(Beginning of DOCUMENT PASSAGE)
The moment that Julie Rumbach-Austin, Class of 1996, knew that she wanted to be a pharmacist was shortly after her grandmother had a stroke that left her paralyzed on her right side. When Rumbach-Austin visited her grandmother, she watched her take her medication and was interested in how it worked to help her grandmother.
Curiosity about medication and health led Rumbach-Austin into the profession of pharmacy, but it is patient interaction that has kept her in community pharmacy practice. Rumbach-Austin is the District F patient care coordinator for Kroger pharmacies and primary preceptor for the WVU School of Pharmacy/Kroger Pharmacy Community Pharmacy Practice Residency program.
“My favorite part of working in community pharmacy practice is the patient interaction,” she said. “I enjoy forming relationships with patients and improving their overall care. I compare community pharmacists to primary care physicians as you have to know a lot about many different disease states.”
Rumbach-Austin chose to study at the WVU School of Pharmacy because of its reputation of successful graduates, and she feels the faculty and staff at the School helped her become the professional she is today.
“I encountered personal challenges while I was a student in pharmacy school,” she said. “Having professors and staff at the School who supported me during those challenges showed me what being a professional is all about. This support helped me become more empathetic, understanding and strong as a professional.”
(End of DOCUMENT PASSAGE)
(Beginning of LISTED RECORDS)
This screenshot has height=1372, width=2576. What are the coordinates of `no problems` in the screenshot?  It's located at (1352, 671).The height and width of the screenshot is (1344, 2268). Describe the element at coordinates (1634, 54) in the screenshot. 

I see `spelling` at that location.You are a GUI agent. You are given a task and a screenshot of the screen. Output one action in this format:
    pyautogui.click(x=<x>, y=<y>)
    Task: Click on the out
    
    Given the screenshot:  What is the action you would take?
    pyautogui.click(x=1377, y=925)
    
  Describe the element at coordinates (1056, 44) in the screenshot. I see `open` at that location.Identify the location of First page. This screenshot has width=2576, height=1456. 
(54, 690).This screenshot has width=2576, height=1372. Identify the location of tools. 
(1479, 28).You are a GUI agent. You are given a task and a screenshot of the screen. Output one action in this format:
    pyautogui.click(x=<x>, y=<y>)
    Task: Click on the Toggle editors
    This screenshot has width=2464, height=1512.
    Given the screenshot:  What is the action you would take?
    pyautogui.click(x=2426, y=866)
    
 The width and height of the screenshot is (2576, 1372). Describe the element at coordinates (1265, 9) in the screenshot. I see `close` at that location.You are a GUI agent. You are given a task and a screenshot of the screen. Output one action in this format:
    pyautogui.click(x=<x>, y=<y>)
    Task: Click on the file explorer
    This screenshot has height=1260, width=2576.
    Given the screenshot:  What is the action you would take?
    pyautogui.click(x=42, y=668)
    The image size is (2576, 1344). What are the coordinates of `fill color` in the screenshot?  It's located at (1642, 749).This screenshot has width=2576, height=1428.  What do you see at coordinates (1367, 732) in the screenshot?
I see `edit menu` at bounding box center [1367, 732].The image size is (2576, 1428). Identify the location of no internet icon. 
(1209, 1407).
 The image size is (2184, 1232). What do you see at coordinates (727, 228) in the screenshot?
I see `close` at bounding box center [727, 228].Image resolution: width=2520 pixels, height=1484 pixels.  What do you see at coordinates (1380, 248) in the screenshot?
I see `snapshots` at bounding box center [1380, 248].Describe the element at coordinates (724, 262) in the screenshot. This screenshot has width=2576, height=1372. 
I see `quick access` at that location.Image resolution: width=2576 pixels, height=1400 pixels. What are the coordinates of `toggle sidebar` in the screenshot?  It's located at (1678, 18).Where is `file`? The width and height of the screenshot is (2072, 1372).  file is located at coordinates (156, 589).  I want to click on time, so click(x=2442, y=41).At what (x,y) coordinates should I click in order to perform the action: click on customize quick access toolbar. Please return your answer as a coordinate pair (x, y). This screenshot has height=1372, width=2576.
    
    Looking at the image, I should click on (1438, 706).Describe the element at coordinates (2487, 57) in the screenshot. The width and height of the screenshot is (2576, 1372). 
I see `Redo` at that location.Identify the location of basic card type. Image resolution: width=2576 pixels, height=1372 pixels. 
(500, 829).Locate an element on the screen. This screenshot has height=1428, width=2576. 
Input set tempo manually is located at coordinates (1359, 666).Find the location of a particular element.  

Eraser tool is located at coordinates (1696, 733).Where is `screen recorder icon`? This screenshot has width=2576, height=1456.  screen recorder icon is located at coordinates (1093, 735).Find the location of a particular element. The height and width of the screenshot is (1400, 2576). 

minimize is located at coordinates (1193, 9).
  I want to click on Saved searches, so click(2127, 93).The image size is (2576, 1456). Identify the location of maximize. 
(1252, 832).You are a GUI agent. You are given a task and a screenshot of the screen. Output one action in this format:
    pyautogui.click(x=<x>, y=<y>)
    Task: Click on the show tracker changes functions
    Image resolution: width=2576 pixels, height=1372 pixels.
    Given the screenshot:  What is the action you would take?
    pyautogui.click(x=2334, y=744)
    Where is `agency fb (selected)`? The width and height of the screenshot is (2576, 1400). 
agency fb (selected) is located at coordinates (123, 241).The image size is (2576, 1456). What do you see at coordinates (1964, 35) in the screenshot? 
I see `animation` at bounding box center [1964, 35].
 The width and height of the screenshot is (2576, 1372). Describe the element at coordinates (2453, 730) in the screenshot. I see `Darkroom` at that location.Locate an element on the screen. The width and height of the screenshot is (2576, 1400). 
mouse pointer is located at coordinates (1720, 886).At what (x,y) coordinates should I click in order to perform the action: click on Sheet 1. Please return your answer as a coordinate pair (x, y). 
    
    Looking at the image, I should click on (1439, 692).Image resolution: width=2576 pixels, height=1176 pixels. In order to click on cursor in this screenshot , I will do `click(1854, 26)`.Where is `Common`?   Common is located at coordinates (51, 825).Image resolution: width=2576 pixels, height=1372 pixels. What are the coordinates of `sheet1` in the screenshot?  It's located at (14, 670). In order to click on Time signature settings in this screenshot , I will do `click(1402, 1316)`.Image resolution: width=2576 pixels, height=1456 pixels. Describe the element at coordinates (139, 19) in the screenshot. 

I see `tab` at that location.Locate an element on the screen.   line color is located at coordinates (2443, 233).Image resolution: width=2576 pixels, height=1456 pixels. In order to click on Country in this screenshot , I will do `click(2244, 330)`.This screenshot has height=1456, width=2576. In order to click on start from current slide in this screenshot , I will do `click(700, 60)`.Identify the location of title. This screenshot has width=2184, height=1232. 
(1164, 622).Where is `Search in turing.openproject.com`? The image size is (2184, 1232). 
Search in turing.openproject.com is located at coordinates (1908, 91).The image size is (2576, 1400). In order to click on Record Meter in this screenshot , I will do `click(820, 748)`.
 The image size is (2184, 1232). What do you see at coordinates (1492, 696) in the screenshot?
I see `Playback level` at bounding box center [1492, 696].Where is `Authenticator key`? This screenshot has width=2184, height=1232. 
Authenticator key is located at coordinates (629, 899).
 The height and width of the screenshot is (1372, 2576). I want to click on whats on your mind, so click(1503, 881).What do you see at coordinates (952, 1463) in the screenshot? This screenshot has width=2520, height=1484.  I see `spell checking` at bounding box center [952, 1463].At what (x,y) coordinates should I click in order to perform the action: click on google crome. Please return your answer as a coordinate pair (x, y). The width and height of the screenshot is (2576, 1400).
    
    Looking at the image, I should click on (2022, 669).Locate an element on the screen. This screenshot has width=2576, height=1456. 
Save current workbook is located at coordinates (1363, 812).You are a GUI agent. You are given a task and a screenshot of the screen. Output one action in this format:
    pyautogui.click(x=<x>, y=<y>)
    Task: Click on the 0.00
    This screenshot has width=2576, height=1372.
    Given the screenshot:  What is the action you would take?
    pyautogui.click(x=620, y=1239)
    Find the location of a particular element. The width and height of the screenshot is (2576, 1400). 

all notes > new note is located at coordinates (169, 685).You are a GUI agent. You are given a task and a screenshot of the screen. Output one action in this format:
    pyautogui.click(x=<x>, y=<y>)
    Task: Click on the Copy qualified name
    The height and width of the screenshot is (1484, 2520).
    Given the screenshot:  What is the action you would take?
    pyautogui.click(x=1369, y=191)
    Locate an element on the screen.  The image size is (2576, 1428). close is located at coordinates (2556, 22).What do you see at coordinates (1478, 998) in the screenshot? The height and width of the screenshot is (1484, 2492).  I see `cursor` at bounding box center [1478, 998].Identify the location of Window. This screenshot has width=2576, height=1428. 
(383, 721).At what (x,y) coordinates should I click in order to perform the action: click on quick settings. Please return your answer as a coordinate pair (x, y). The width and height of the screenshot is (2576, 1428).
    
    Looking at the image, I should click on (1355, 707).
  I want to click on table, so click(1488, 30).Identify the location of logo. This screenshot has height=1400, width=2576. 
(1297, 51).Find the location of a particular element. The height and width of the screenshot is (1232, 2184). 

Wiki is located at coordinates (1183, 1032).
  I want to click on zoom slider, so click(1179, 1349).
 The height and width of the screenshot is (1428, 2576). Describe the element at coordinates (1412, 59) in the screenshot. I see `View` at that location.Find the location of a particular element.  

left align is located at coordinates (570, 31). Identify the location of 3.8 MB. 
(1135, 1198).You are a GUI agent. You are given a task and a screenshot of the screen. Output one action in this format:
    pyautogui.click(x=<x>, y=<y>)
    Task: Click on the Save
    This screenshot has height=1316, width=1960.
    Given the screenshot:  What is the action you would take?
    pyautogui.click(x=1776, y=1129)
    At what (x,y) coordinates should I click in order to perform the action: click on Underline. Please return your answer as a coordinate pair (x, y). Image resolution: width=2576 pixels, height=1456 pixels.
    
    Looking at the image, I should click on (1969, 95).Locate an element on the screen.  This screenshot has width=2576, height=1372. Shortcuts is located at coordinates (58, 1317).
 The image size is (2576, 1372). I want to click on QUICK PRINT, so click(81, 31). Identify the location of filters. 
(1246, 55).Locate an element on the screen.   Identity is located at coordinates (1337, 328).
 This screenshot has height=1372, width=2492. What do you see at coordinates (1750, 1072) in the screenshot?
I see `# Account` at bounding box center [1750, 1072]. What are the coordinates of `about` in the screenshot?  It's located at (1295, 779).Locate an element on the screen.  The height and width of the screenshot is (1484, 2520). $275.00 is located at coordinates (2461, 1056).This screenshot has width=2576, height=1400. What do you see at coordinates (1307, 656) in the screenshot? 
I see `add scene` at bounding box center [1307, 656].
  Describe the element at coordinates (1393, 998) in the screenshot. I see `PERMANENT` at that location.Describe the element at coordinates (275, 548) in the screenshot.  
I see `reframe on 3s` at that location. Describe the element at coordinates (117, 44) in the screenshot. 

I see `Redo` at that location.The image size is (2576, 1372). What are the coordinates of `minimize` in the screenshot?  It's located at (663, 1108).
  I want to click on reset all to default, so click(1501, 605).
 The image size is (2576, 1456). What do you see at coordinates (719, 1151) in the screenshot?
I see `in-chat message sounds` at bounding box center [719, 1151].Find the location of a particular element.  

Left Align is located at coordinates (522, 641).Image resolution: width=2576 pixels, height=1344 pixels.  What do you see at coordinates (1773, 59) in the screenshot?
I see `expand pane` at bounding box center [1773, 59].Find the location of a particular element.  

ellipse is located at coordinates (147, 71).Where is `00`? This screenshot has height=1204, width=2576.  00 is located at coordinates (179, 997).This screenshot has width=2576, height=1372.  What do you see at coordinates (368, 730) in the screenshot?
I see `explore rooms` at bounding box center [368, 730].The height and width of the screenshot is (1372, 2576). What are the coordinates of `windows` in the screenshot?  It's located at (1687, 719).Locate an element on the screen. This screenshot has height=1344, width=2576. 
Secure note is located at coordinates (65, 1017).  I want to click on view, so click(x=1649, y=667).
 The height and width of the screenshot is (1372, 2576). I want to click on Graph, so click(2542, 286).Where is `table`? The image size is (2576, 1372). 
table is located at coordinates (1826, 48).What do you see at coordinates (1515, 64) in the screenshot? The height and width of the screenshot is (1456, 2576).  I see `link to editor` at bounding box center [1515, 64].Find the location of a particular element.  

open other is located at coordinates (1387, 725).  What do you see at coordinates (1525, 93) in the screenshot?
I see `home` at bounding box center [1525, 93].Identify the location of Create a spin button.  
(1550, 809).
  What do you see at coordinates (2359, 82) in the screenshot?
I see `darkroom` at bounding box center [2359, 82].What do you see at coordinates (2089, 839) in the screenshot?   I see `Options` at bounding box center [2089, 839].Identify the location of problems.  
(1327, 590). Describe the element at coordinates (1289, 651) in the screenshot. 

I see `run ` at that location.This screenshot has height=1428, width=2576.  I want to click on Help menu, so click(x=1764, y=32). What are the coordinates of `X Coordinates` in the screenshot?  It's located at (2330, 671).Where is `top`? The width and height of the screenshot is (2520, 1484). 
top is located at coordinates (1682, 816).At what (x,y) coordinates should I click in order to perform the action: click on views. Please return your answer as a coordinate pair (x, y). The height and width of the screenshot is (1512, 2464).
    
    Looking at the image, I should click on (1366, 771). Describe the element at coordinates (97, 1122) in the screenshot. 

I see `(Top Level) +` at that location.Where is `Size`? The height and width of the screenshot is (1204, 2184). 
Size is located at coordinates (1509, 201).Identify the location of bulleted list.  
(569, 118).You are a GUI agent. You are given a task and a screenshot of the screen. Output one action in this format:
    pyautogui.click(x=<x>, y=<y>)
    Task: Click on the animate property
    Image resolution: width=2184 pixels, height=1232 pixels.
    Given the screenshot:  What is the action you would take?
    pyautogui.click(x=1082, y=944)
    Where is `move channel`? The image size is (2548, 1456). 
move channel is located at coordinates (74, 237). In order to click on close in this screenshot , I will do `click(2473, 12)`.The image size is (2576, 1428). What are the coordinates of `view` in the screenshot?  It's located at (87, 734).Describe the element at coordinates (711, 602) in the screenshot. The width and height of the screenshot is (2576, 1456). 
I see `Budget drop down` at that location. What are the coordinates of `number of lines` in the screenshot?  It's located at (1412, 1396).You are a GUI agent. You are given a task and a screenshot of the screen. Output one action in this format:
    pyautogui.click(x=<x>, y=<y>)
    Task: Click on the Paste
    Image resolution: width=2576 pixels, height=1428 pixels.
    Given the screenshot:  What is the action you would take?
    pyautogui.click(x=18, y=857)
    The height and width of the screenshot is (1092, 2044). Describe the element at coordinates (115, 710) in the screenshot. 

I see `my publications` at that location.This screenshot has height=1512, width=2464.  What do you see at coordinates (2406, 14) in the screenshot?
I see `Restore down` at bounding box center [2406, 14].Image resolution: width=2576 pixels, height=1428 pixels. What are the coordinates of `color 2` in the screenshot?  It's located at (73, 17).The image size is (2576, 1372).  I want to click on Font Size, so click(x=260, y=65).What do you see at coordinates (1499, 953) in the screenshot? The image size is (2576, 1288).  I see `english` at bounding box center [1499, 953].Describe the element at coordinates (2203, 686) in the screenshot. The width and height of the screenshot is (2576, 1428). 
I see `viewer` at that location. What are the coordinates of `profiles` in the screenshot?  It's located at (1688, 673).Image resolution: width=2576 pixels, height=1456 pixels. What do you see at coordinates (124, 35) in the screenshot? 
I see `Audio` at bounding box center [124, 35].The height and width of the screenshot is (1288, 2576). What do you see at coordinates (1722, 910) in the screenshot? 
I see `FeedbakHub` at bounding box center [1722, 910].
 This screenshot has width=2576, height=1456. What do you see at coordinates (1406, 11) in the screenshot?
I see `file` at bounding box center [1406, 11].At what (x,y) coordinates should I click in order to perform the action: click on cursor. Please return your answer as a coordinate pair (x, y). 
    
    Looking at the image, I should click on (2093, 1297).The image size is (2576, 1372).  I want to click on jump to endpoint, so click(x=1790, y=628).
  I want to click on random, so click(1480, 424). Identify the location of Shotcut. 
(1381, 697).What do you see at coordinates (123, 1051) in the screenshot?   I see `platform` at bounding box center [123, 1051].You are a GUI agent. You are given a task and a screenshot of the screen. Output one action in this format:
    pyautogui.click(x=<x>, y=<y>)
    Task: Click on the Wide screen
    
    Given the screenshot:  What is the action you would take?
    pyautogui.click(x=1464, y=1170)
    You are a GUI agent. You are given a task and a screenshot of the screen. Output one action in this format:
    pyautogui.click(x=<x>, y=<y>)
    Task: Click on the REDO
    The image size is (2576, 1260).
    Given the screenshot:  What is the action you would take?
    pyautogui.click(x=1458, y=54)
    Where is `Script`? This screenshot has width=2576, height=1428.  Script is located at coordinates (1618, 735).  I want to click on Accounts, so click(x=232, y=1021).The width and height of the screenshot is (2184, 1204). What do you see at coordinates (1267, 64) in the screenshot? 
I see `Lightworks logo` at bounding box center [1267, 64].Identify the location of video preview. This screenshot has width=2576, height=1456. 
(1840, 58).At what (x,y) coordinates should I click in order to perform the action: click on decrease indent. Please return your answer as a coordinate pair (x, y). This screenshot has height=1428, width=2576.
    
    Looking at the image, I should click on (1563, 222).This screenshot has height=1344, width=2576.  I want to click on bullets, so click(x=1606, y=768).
(End of LISTED RECORDS)
COMPLETE THE FOLLOWING ▸
A. In the profile of the pharmacist, what does Rumbach-Austin name as her favorite part of working in community pharmacy practice?
B. Continue the profile of the pharmacist from its last sentence.

OUTPUTS IN ORDER ▸
A. The patient interaction.

B.
Rumbach-Austin has also been a preceptor for 16 years for our students in their final year of study before graduation. She offers these words of advice:
“During your time in pharmacy school, you need to look at your classes differently than as an undergraduate. You need to focus on the information you need to know to be a successful pharmacist who will be providing patient care, not just a successful student.”
Community members might not be aware of all the health services their local pharmacists can provide aside from medication counseling. From blood pressure and cholesterol screenings to providing vaccinations, community pharmacists can help patients manage their health conditions.
“Pharmacists can do a variety of things many members of the community might not know,” Rumbach-Austin said. “For example, if you are diagnosed with or currently have diabetes, community pharmacists can help you manage your health condition by providing blood glucose testing, and help you monitor and manage your testing and health behaviors, as well as answer your questions about medications for diabetes. Because of our knowledge and expertise of medications, pharmacists can help improve healthcare conditions and also follow up with patients on preventable health issues.”